◆ Work instructions:
Every line in the records below with the string "accomplish" is to be copied out.
───── Records for processing
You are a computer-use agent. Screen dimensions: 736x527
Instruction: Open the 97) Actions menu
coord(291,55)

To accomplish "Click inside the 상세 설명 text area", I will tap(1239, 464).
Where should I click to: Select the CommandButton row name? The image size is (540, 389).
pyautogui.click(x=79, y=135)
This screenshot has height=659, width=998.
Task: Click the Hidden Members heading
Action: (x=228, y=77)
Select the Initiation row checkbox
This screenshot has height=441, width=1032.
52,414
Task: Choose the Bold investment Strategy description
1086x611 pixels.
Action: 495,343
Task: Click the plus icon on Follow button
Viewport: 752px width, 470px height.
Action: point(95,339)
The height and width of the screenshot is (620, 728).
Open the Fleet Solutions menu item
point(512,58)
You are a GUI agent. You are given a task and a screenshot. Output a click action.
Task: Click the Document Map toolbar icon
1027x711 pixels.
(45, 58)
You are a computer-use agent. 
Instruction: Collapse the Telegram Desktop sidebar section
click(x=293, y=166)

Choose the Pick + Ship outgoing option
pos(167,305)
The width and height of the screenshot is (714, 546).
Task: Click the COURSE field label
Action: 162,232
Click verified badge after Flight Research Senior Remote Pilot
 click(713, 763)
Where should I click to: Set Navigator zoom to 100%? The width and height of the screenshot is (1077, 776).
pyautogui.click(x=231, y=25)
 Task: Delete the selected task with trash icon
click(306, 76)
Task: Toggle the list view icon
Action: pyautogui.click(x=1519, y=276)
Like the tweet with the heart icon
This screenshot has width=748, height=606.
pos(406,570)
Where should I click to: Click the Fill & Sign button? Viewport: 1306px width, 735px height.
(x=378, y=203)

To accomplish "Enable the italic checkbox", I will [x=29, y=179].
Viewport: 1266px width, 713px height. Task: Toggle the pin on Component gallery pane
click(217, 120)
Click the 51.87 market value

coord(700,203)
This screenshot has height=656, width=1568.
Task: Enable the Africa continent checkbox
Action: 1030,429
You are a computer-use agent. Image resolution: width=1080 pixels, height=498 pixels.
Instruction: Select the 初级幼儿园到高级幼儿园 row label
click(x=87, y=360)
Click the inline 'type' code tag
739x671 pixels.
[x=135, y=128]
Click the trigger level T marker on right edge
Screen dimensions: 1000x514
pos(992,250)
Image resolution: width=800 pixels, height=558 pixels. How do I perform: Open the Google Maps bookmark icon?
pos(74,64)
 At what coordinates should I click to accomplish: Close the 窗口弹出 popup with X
──────────
◆ Solution to this exercise:
To accomplish "Click inside the 상세 설명 text area", I will tap(1239, 464).
To accomplish "Enable the italic checkbox", I will [x=29, y=179].
 At what coordinates should I click to accomplish: Close the 窗口弹出 popup with X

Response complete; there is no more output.